HD Total Return Price data by YCharts


Lowe’s (NYSE: LOW) is currently 2nd to Home Depot in the home improvement retail sector even though it was founded over 30 years before Home Depot (1946 vs. 1978).  Lowe’s has over 1700 (vs. Home Depot’s 2200+) stores around the United States, Canada, and Mexico.  It hasn’t reached the level of Home Depot’s presence in locations either location-wise or quantity-wise, and in recent years, the stock has not seen the same growth.

In the past 5 years, Lowe’s has increased in share price, not including dividends, just 7.7% while Home Depot has gone up over 90% in the same time frame.  While economists and accountants and earning statement gurus might try to add up the percentages and calculate the problems with math and trends, I can give my own analysis and reasoning based on my recent experiences with both stores.

I recently moved locations across states about a month ago and needed some supplies for various things and had both stores the same distance away from my old house.  The first thing I noticed that was different between both stores is the customer service.  I remember looking for something basic at Lowe’s and standing in the aisle and then walking to other aisles looking for someone to help me.  After over 10 minutes, I was finally helped on only to be told I should ask someone else.  I later left because it was obvious the people I had asked for help had no clue of where anything was in the store. 

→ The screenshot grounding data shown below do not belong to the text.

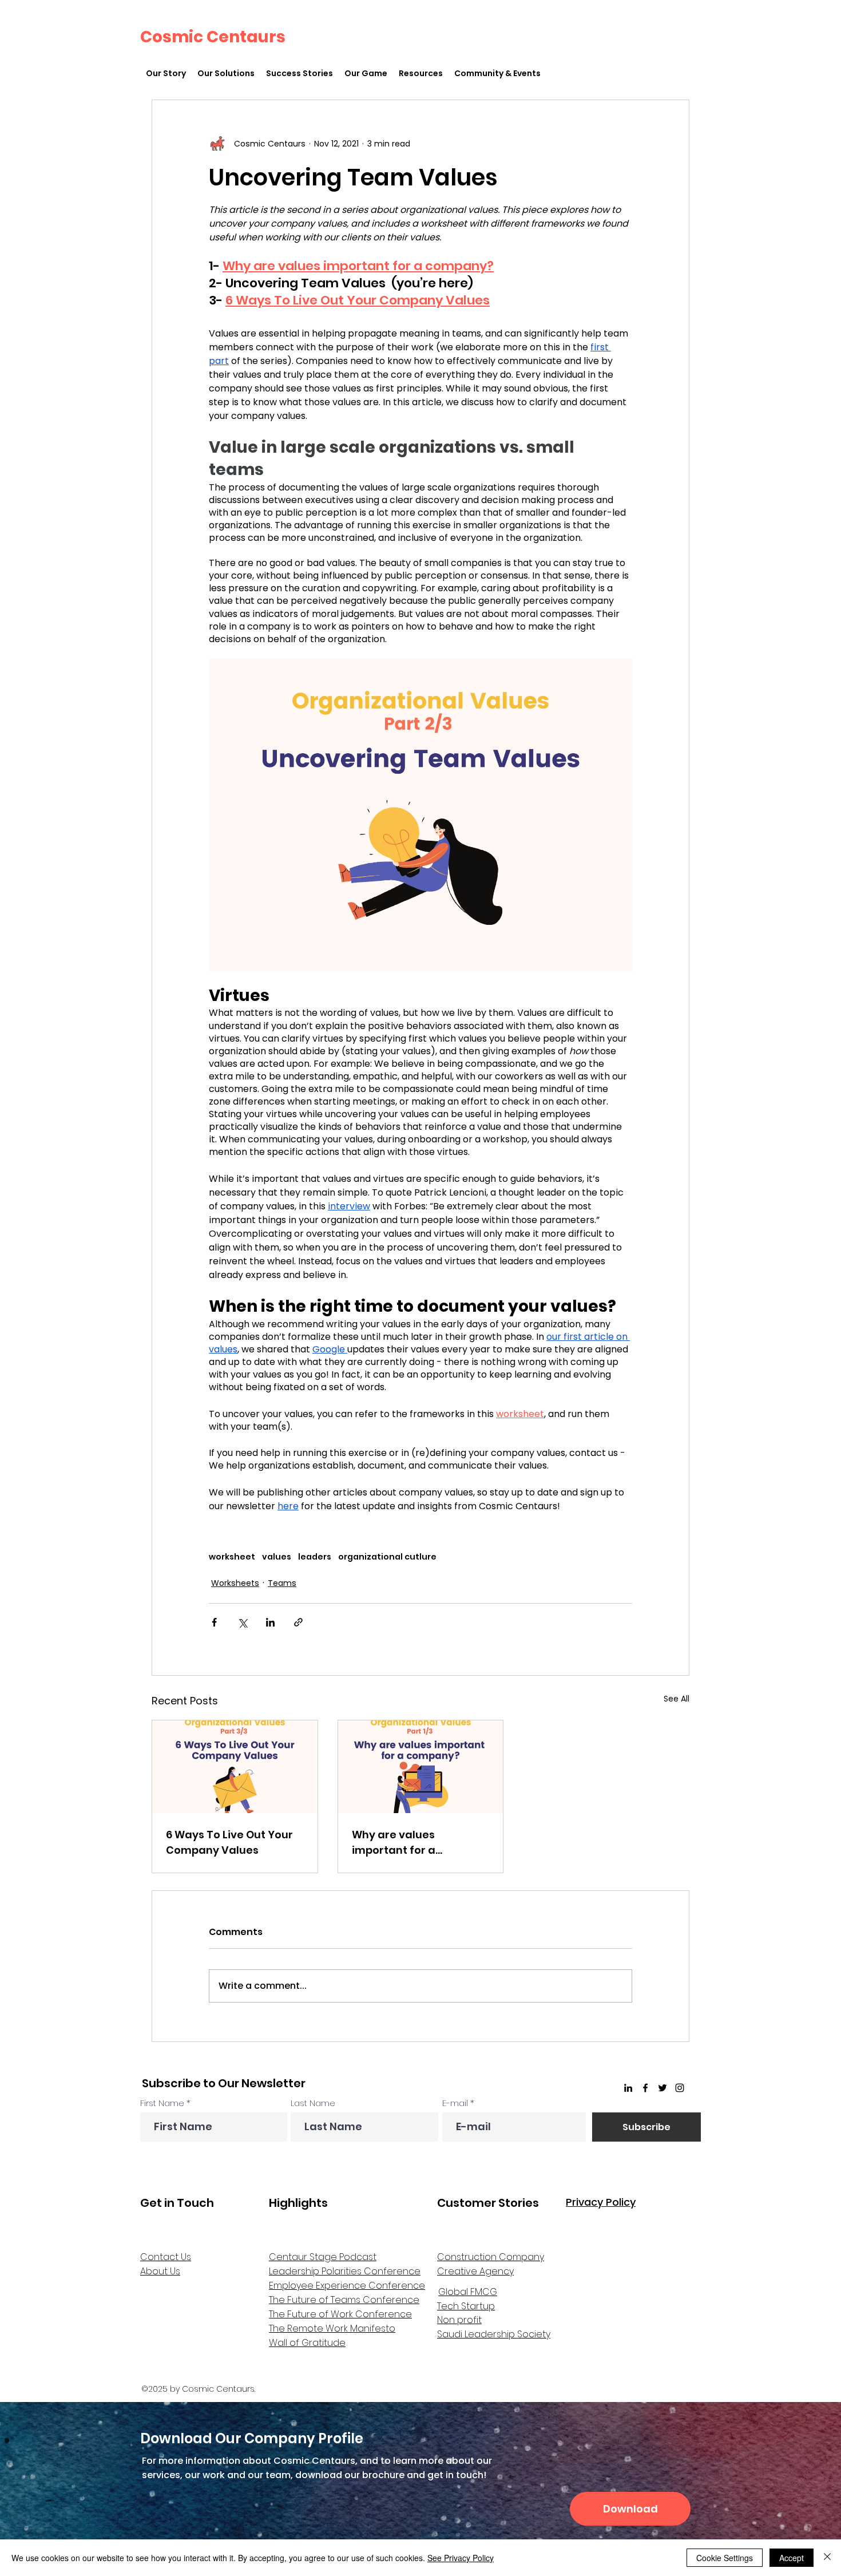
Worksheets (235, 1583)
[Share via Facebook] (214, 1622)
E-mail (455, 2103)
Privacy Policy (601, 2202)
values (276, 1557)
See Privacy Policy (460, 2557)
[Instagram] (679, 2088)
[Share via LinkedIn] (270, 1622)
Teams (282, 1583)
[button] (226, 73)
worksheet (232, 1557)
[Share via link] (298, 1622)
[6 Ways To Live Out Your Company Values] (235, 1766)
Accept (791, 2557)
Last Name (313, 2103)
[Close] (827, 2558)
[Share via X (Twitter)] (242, 1622)
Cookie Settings (724, 2557)
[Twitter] (662, 2088)
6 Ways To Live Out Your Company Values (229, 1842)
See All (676, 1698)
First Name (162, 2103)
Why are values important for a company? (393, 1842)
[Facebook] (645, 2088)
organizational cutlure (387, 1557)
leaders (314, 1557)
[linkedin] (628, 2088)
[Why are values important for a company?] (420, 1766)
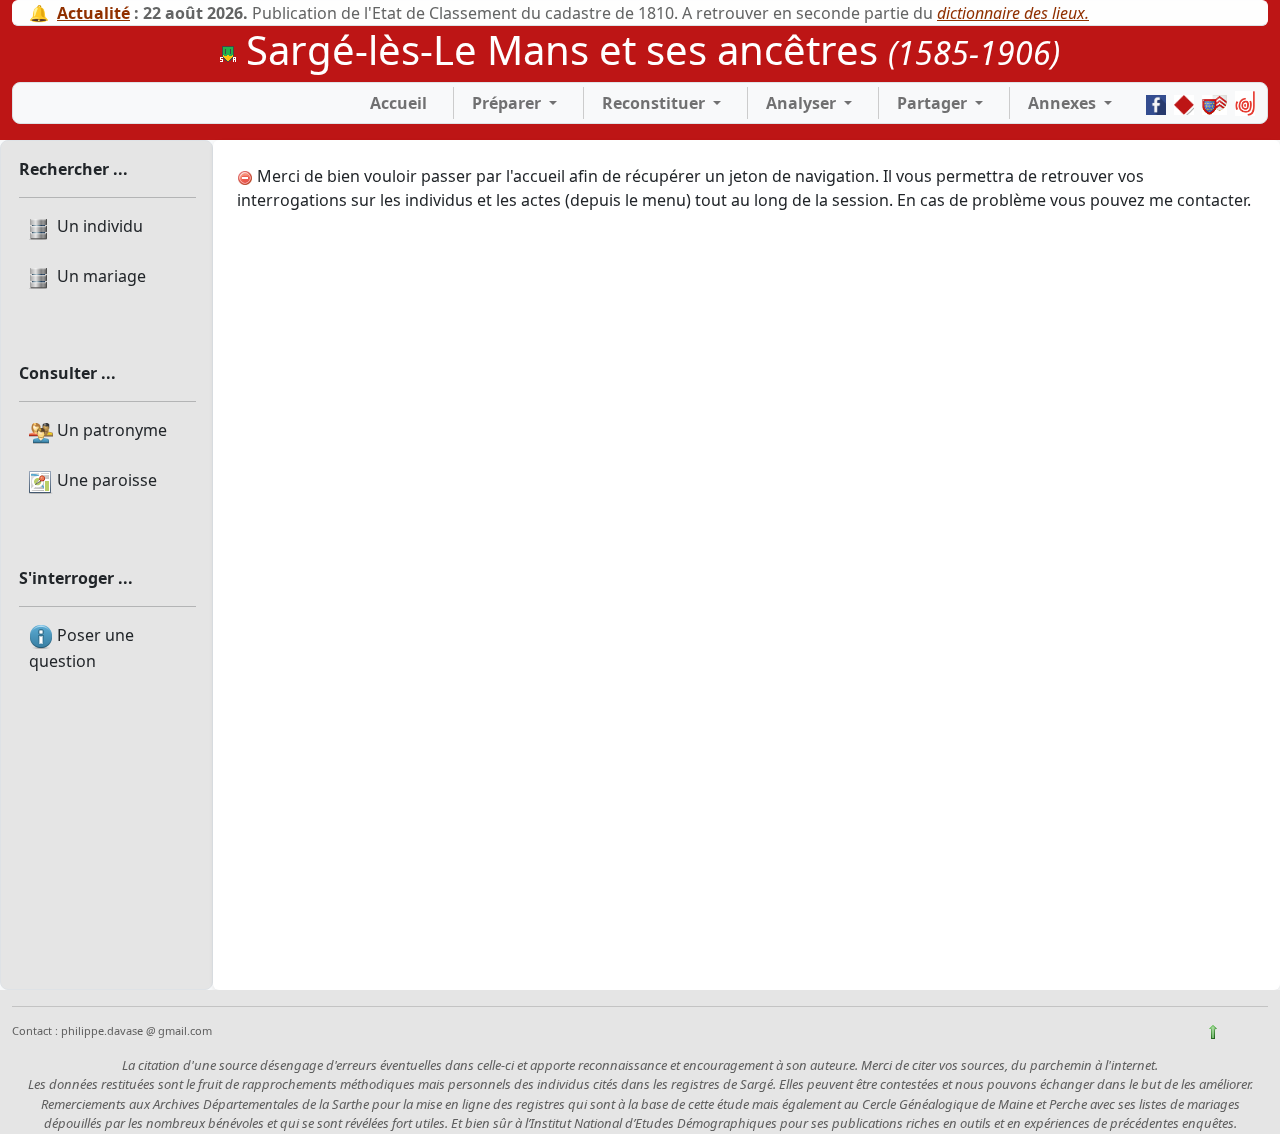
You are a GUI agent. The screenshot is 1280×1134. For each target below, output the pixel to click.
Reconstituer (655, 103)
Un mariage (99, 276)
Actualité (93, 13)
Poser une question (81, 648)
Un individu (98, 226)
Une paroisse (105, 480)
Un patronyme (110, 430)
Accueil (398, 103)
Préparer (508, 103)
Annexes (1064, 103)
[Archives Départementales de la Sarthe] (1184, 103)
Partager (932, 103)
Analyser (801, 103)
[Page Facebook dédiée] (1156, 103)
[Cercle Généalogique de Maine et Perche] (1214, 103)
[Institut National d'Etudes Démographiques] (1245, 103)
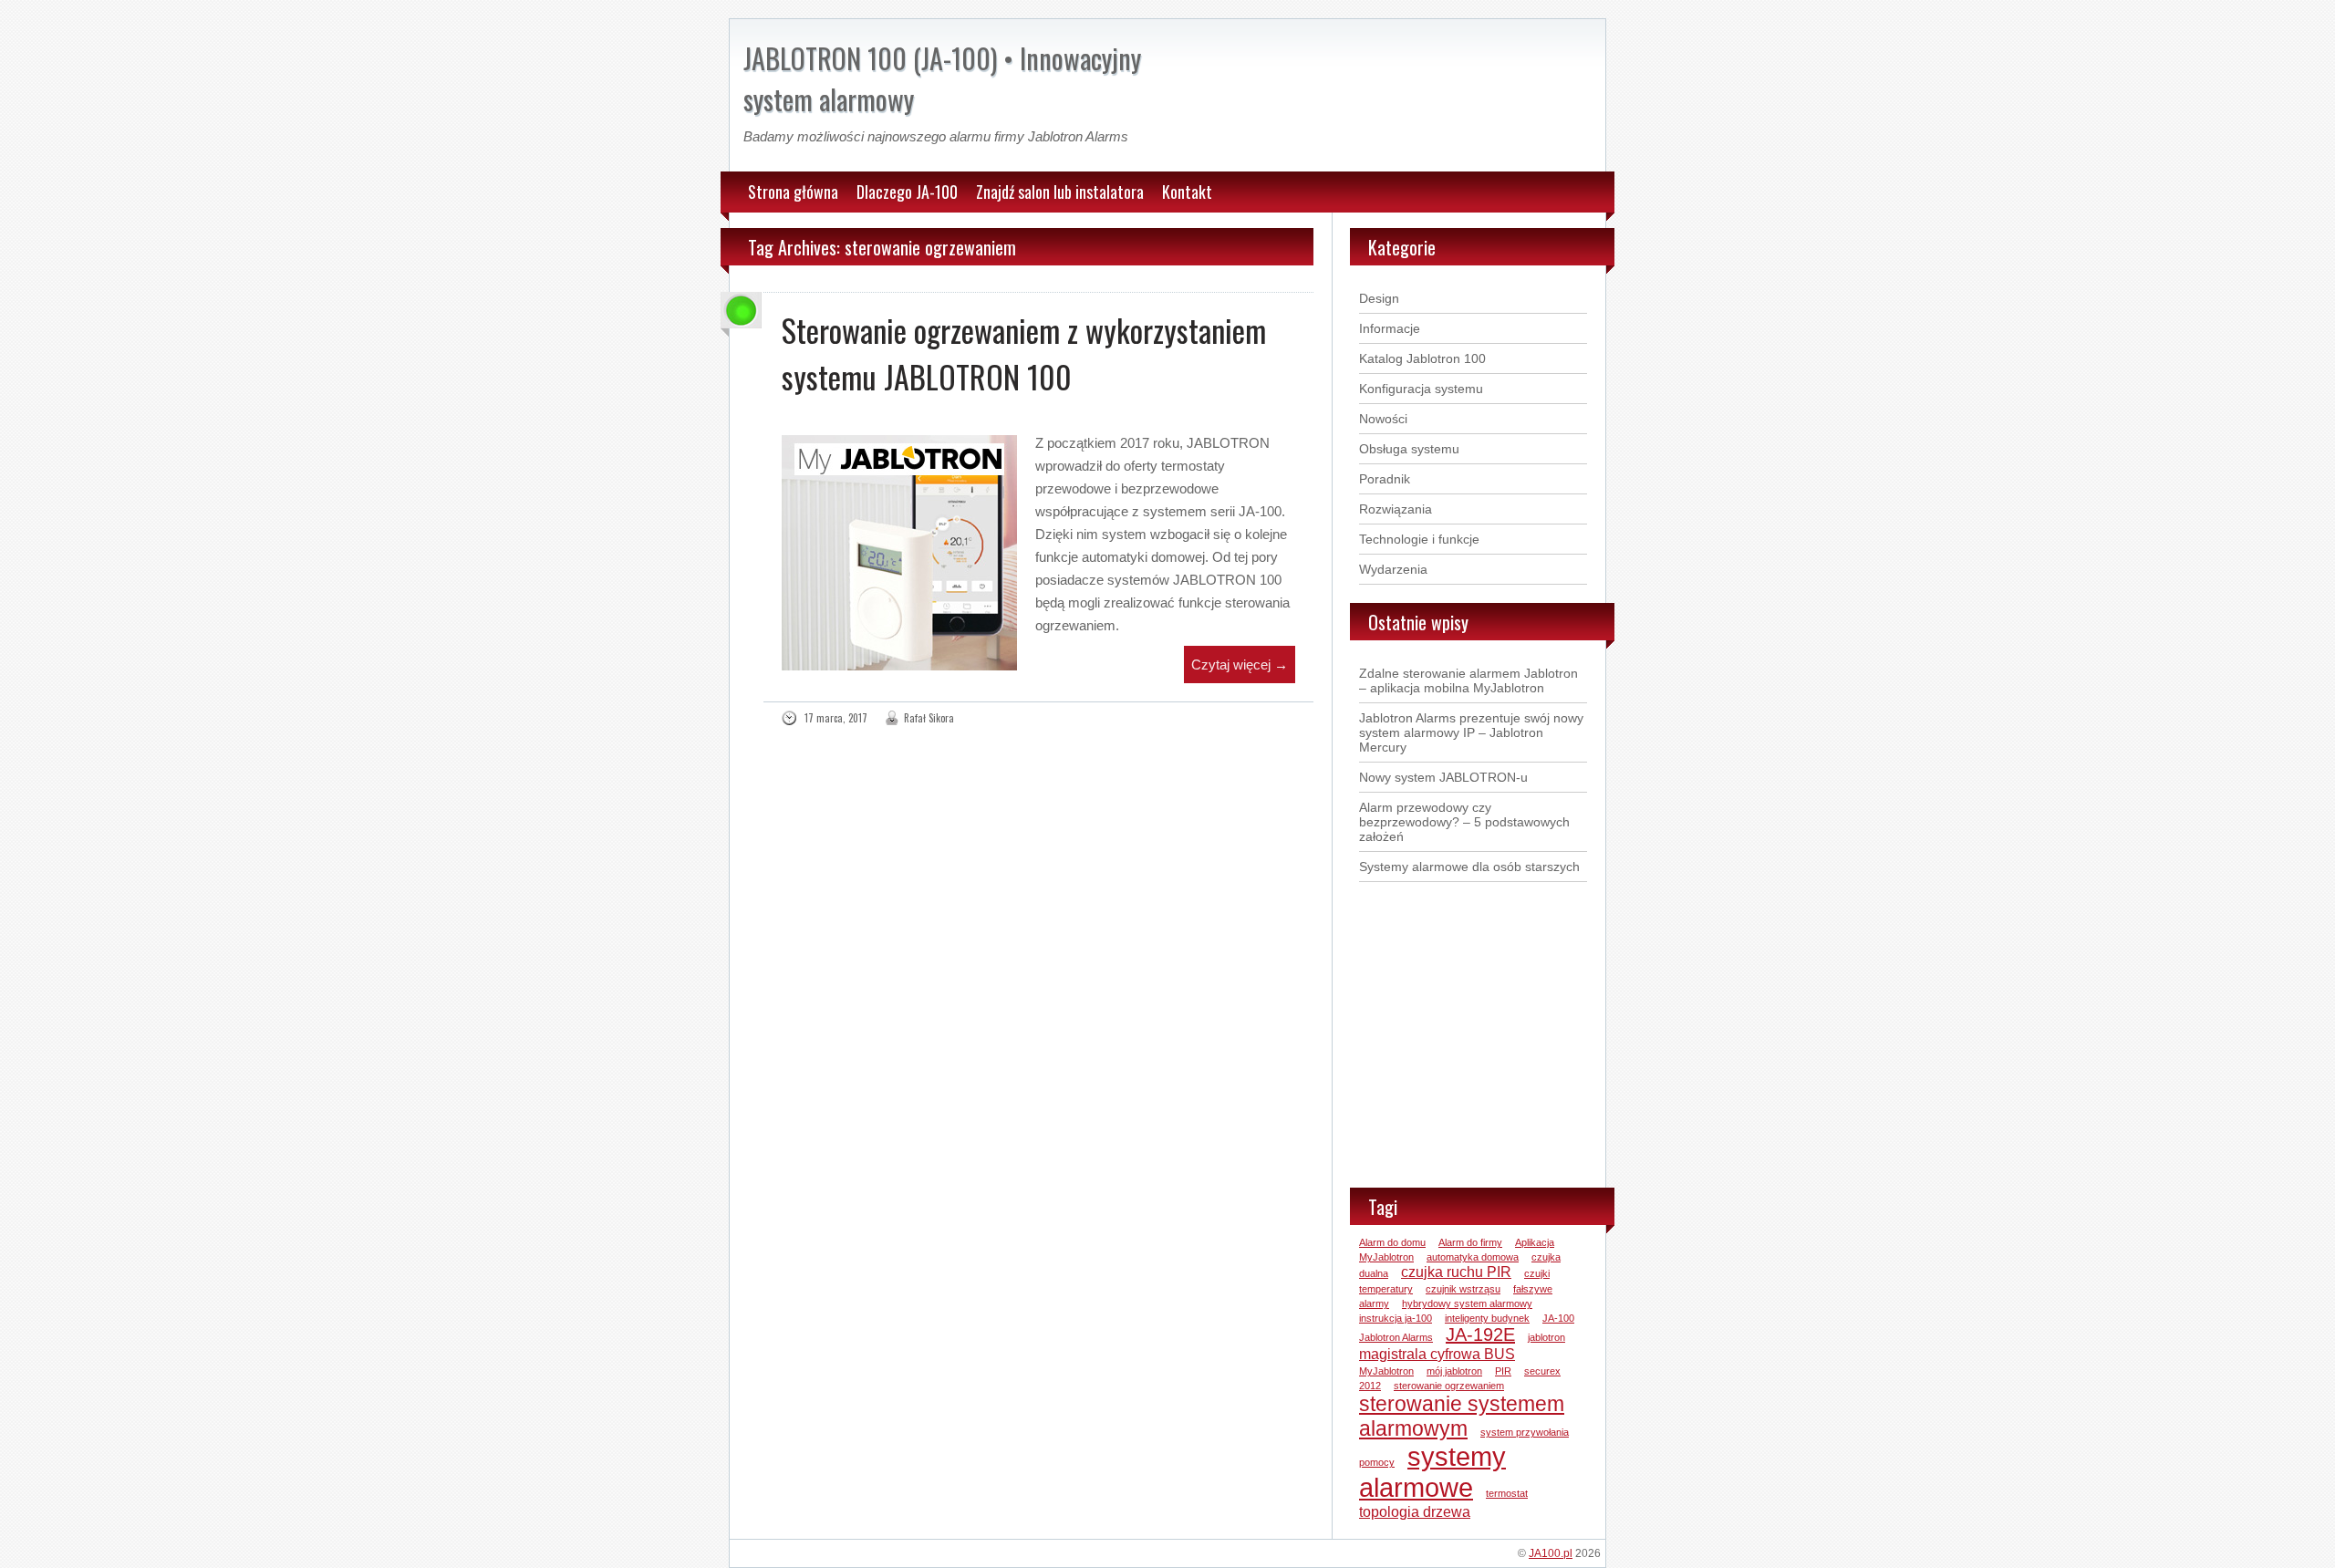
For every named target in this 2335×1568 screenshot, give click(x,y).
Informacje (1389, 328)
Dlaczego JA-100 (907, 191)
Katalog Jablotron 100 (1422, 358)
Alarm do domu (1392, 1242)
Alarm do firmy (1470, 1242)
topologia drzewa (1414, 1511)
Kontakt (1187, 191)
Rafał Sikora (929, 718)
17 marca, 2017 (835, 718)
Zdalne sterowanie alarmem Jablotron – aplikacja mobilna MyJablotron (1468, 680)
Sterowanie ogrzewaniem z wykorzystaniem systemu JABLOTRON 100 (1024, 353)
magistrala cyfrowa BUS (1437, 1353)
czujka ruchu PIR (1456, 1271)
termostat (1507, 1493)
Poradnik (1384, 479)
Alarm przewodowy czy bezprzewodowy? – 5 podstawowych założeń (1464, 822)
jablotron (1546, 1337)
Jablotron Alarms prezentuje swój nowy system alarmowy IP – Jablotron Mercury (1471, 732)
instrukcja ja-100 (1395, 1318)
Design (1379, 298)
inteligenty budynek (1487, 1318)
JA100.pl (1550, 1553)
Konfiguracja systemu (1421, 388)
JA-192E (1480, 1334)
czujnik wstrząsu (1463, 1288)
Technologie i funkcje (1419, 539)
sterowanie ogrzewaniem (1449, 1385)
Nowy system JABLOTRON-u (1443, 777)
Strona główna (793, 191)
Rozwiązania (1395, 509)
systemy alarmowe (1432, 1471)
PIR (1503, 1371)
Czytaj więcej (1239, 664)
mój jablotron (1454, 1371)
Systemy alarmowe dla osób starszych (1469, 866)
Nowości (1383, 418)
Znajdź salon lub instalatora (1060, 191)
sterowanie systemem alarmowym (1461, 1416)
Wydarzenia (1393, 569)
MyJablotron (1386, 1371)
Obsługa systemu (1409, 448)
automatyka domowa (1473, 1256)
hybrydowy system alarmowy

At Home Depot, the opposite occurred and I found what I needed quickly.  On another occasion I was looking for something that was in the weekly ad but I never told the associate at Home Depot.  I just said I was looking around in the section where I might find that item (a power drill).  The employee, before he left me alone, mentioned where the sale was in the store (near the front cashier stands) and I was pretty surprised.  It is the small things like this, the employee’s having awareness of what is on sale for a given week, and the customer service that people will remember and tell their friends about.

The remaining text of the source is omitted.